To do your work as a collaborator, create a new branch on GitHub with a
short, descriptive name specific to the issue you’re working on (e.g.,
marc-paper-revision
). When you start a work session, make sure you
select the branch you want to work on from the dropdown in the Git pane
in RStudio. You can commit, push, and pull as usual to the branch you’re
working on. When you’ve completed work on the issue associated with the
branch, create a pull request on GitHub and tag me (i.e.,
@marcdotson
). This allows me to review what you’ve done, have a
conversation with you about it, and then pull what you’ve done into the
master branch. I’ll then delete the branch specific to that issue. Rinse
and repeat.
Each project has a similar organization. There are certain limitations on the size and type of files that can be pushed to GitHub. There are also certain things that shouldn’t be accessible by the public (e.g., data we have a licence to access). For these reasons, we have folders and files that are pushed to GitHub and those that are not.
/Code
Each script should do something specific (like tidyverse functions), have a descriptive name, and include number prefixes if they are meant to be run in a certain order (e.g.,01_import_data.R
,02_clean_data.R
)./Data
While all data live here, only data that are small and can be shared publically will be pushed./Figures
Figures live here, including images (saved as PNG files) and data referenced or used for tables, for use in theREADME
, paper, and presentation./Paper
The manuscript of the paper, without any PDF knits, including a specified Creative Commons license./Presentation
Slides for presentations, again without any PDF knits.README
The abstract and any project-specific details and deviations from this outline.
/Output
Output from model runs.
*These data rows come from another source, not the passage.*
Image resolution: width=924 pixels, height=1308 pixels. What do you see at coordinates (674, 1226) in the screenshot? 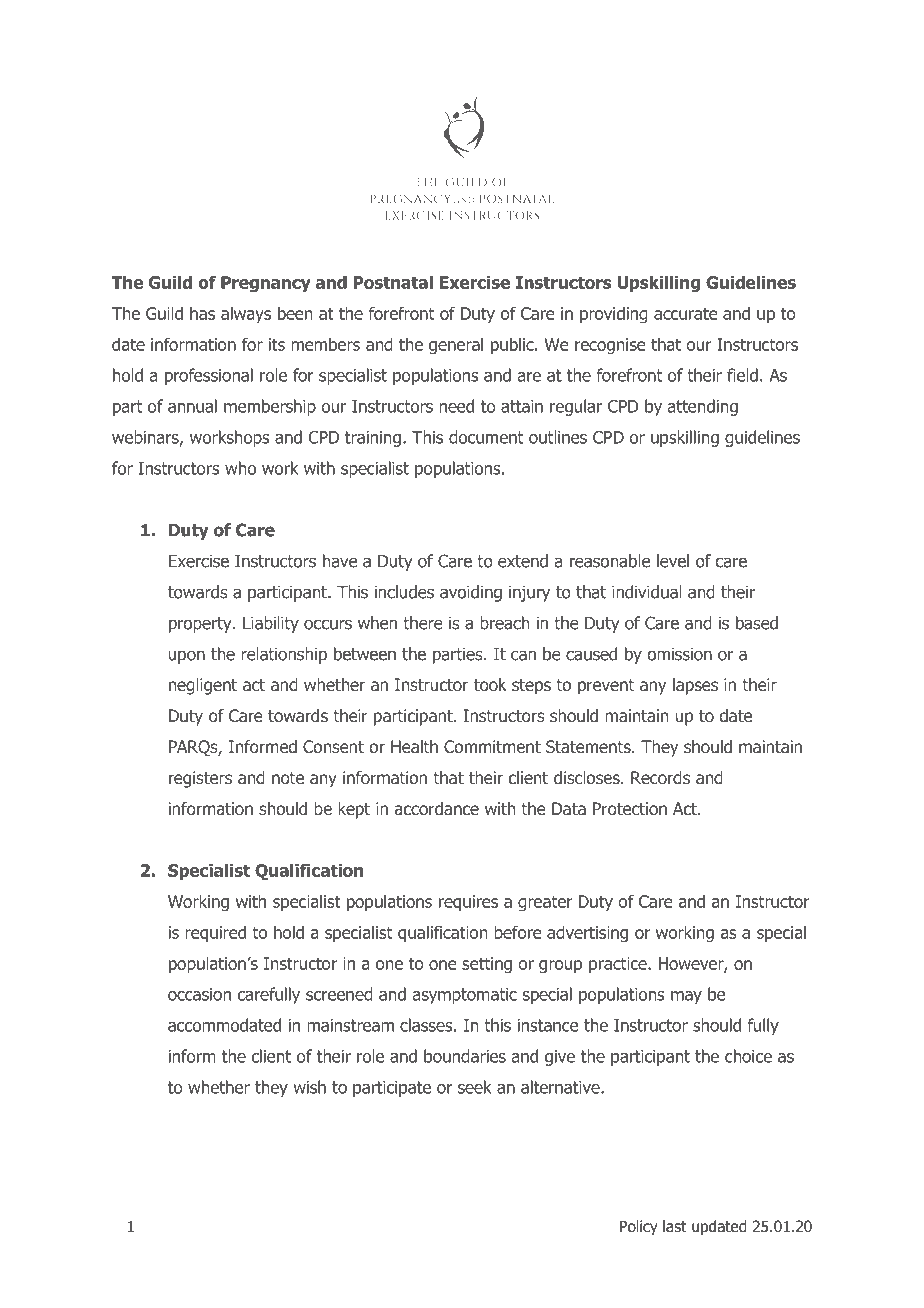
I see `last` at bounding box center [674, 1226].
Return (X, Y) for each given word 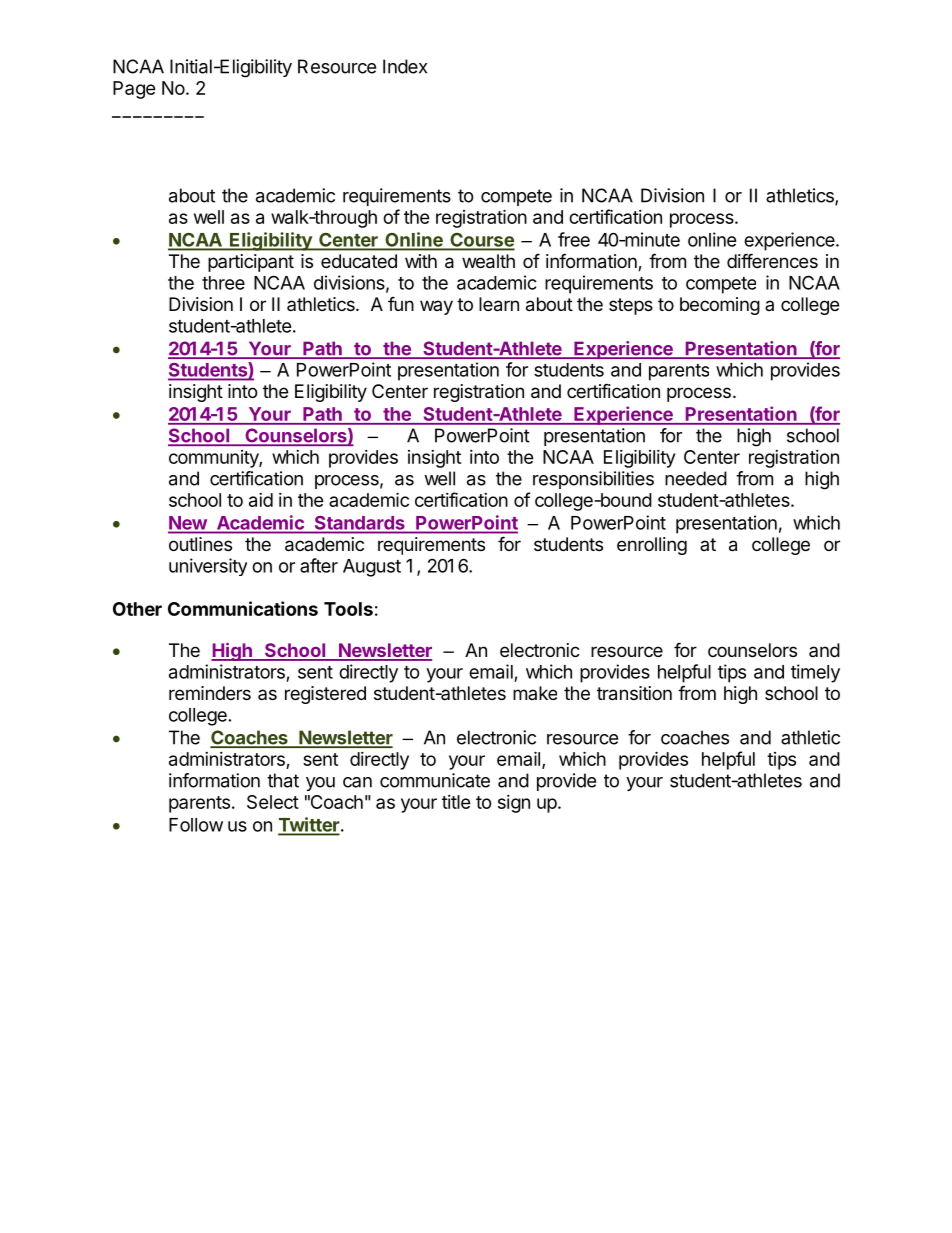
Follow (196, 825)
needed (696, 478)
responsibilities (593, 480)
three (223, 283)
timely (815, 673)
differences (772, 260)
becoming (720, 306)
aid (261, 500)
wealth (488, 261)
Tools (348, 609)
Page (134, 90)
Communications (243, 608)
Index (405, 66)
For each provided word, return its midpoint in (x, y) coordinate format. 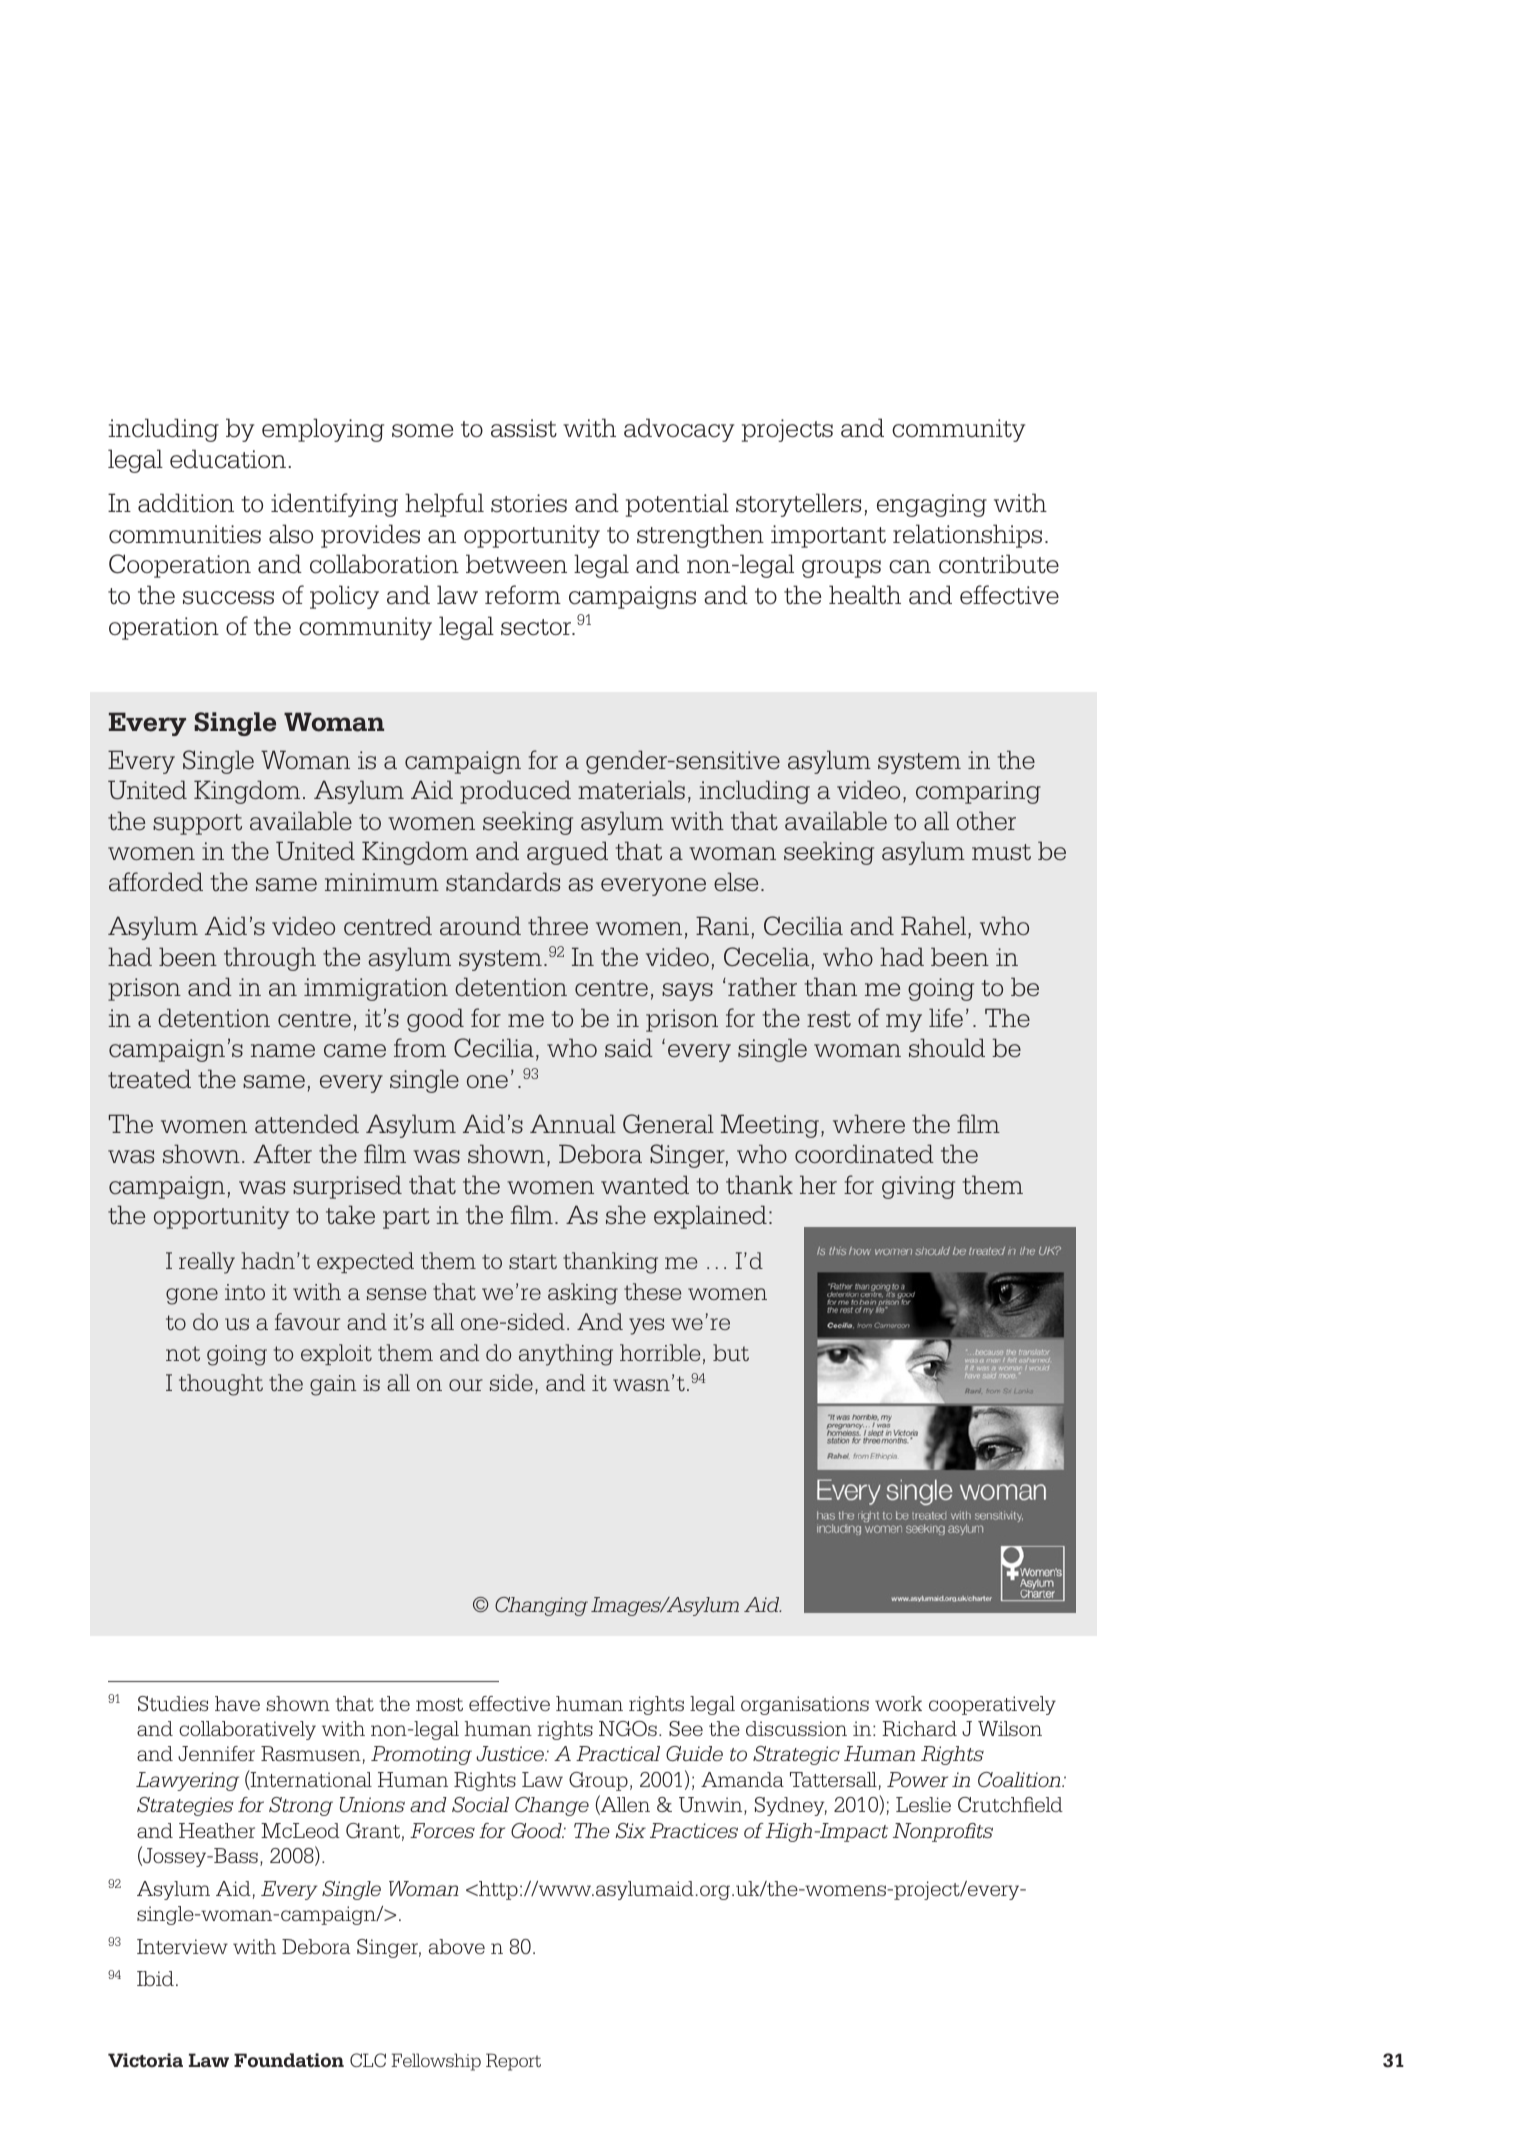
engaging (932, 505)
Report (513, 2062)
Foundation (289, 2060)
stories (529, 503)
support (197, 824)
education (228, 459)
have (237, 1703)
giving (918, 1187)
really (207, 1263)
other (986, 820)
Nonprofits (943, 1832)
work (898, 1703)
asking (583, 1294)
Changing (541, 1606)
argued (567, 853)
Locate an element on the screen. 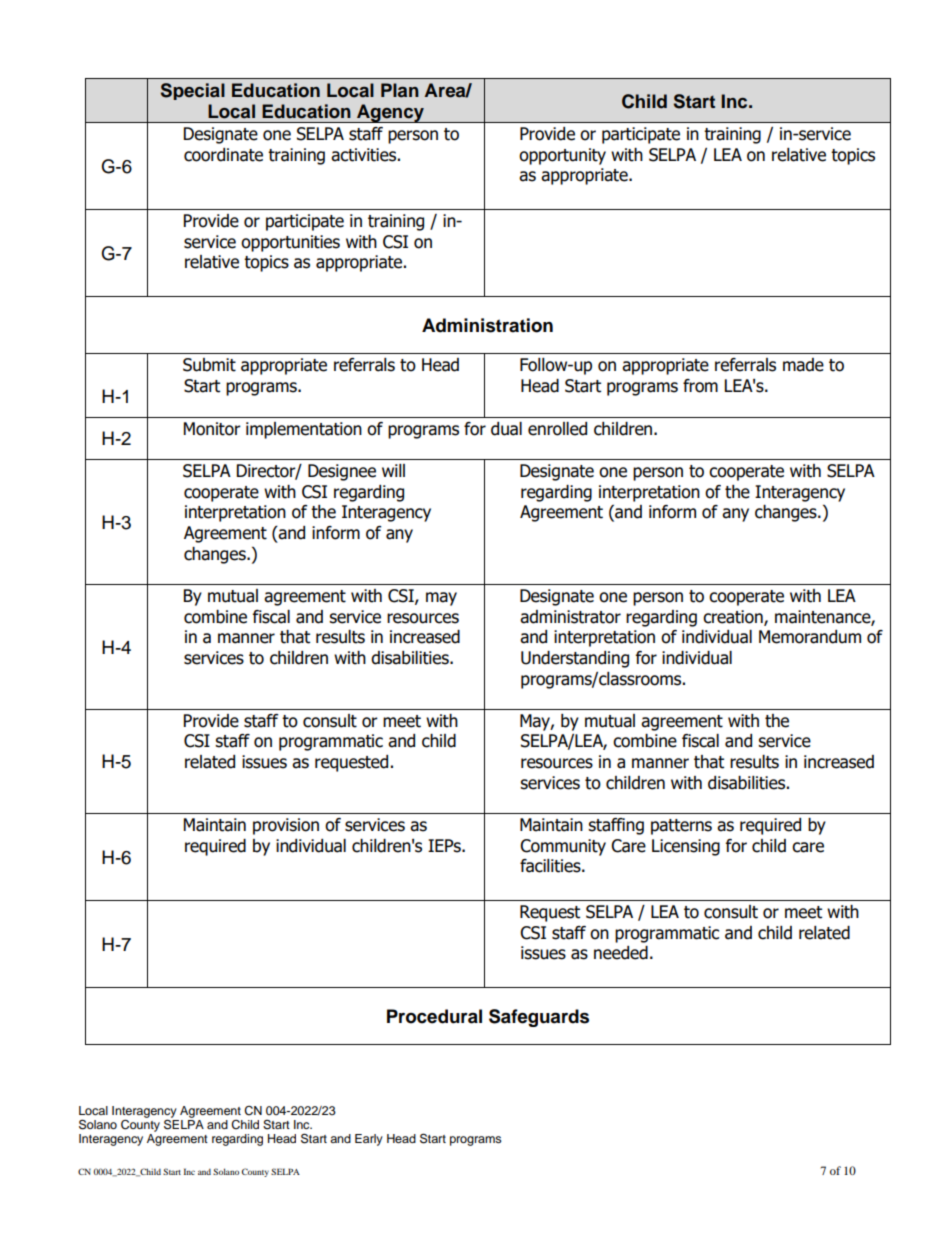 This screenshot has width=952, height=1233. needed is located at coordinates (621, 953).
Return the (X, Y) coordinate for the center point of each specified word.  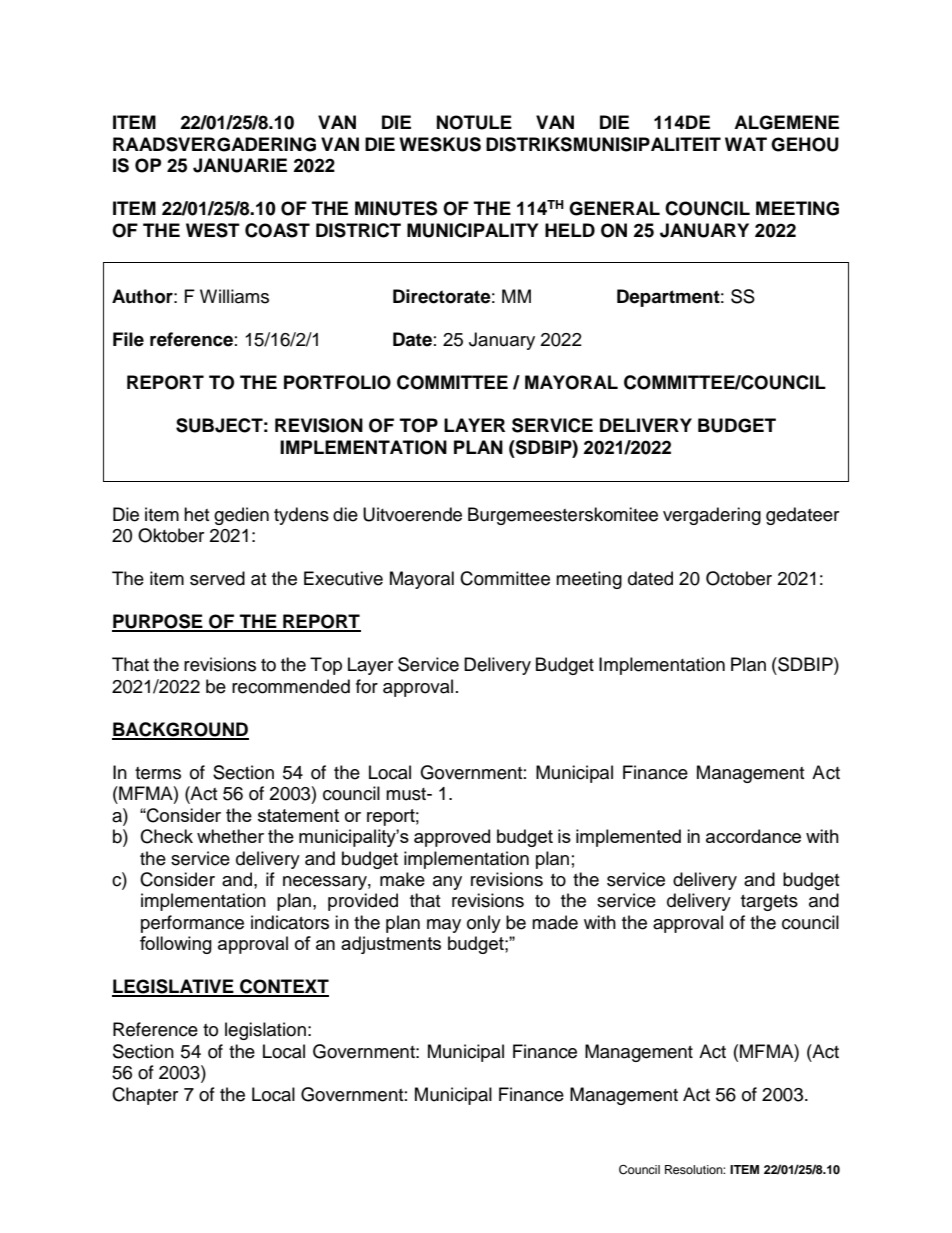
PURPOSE (158, 622)
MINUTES (396, 208)
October (739, 578)
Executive (343, 578)
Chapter (145, 1096)
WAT (746, 144)
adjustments (391, 945)
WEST (213, 230)
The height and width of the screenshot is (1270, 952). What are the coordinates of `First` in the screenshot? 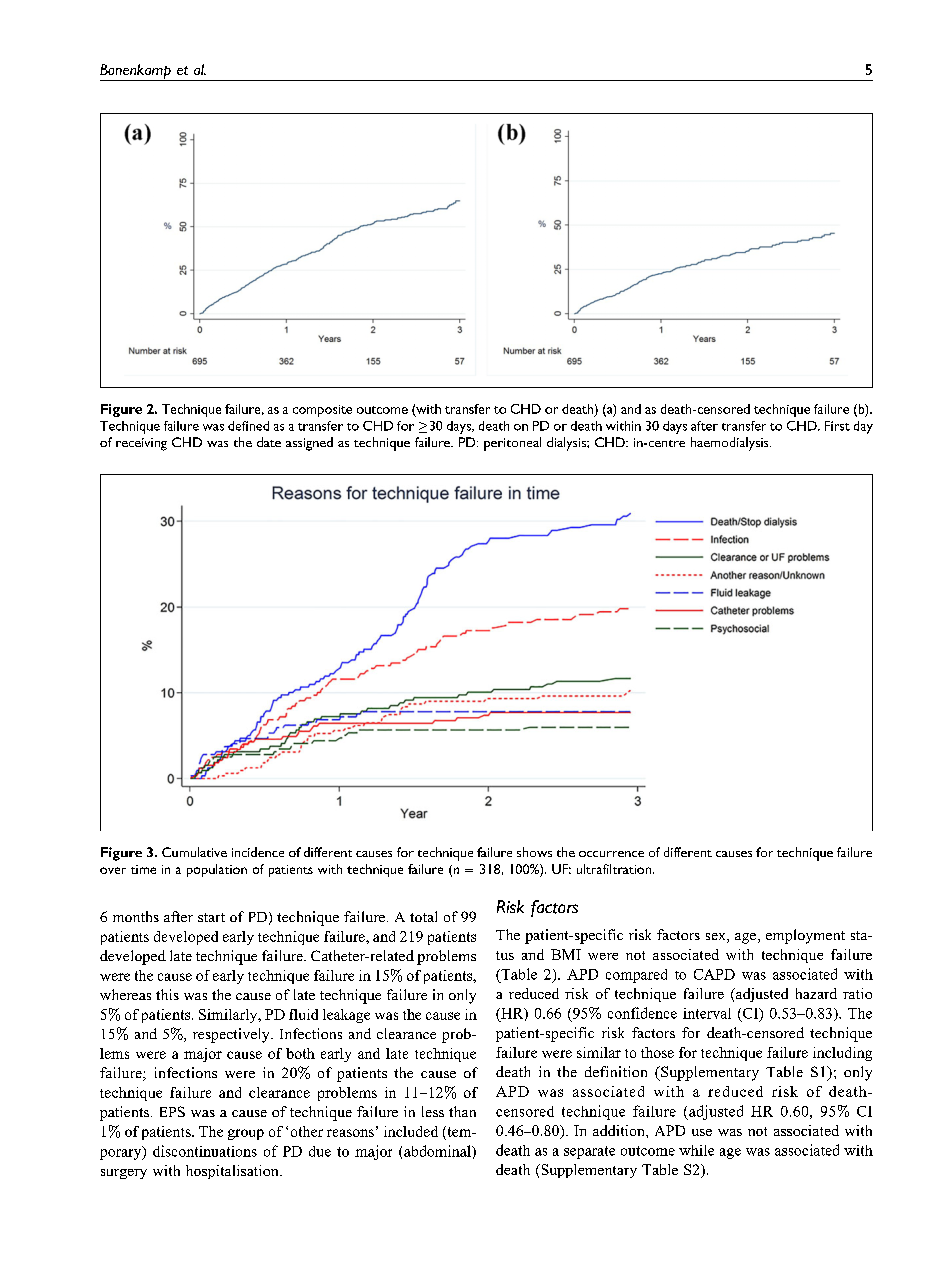 It's located at (837, 426).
These files tend to be too large. They are also something each user can create on their own./Readings
Loose papers that you want to keep track of reading locally. GitHub is not a paper management system./Temporary
A catch-all folder for temporary files specific to a project that might not have anywhere else to live.
Note that you can create Output
, Readings
, and Temporary
folders
in your local clone without worrying about them being pushed. We can
further modify the .gitignore
file to add other folders and files that
aren’t pushed to GitHub.
- Use RStudio projects.
- Use
here::here()
to specify files paths. - Use tidyverse functions as much as possible.
- Try and follow the tidyverse style guide.